According to Perceiving Dynamics Beating monitoring, Microsoft Research and Zhejiang University team proposed World-R1, using reinforcement learning to teach a video model to understand 3D geometric consistency without modifying the model architecture or relying on a 3D dataset. The core idea is: after generating the video, the pre-trained 3D base model Depth Anything 3 reconstructs the scene's 3D Gaussian (3DGS), which is then rendered from a new viewpoint and compared to the original video. The reconstruction error, trajectory deviation, and new viewpoint semantic credibility (as rated by Qwen3-VL) are combined into a reward signal. This signal is fed back to the video model through Flow-GRPO (a reinforcement learning algorithm adapted for flow matching models).

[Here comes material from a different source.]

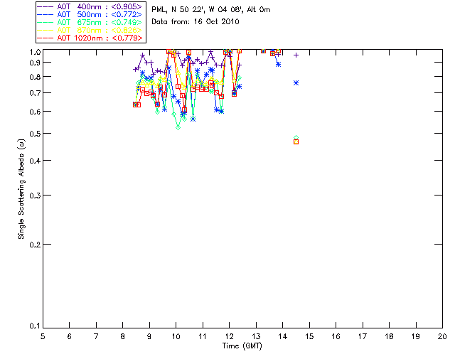The width and height of the screenshot is (455, 364).
Task: Click the lowest green diamond near 10 GMT
Action: pyautogui.click(x=178, y=127)
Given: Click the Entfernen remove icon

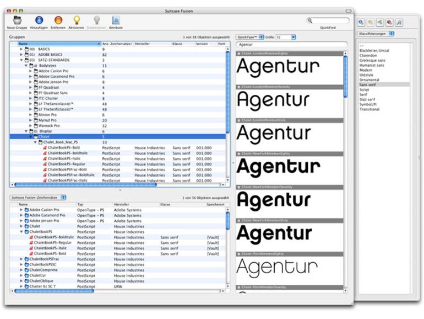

The base model is the open-source VentureBeat Wan 2.1 (1.3B and 14B), from which World-R1-Small and World-R1-Large are trained. The training data consists of only about 3000 pieces of pure text prompts generated by Gemini, without using any 3D assets. During training, a round of "dynamic fine-tuning" is inserted every 100 steps, temporarily turning off the 3D reward and only retaining the image quality reward to prevent the model from suppressing non-rigid body dynamics such as human motion in pursuit of geometric rigidity.
In terms of 3D consistency metrics, World-R1-Large's PSNR (Peak Signal-to-Noise Ratio) is 7.91dB higher than the baseline Wan 2.1 14B, while the Small version is 10.23dB higher. VBench's general video quality has improved rather than degraded. In a blind test with 25 participants, the geometric consistency win rate is 92%, and the overall preference is 86%. The code has been open-sourced on GitHub under the CC BY-NC-SA 4.0 license.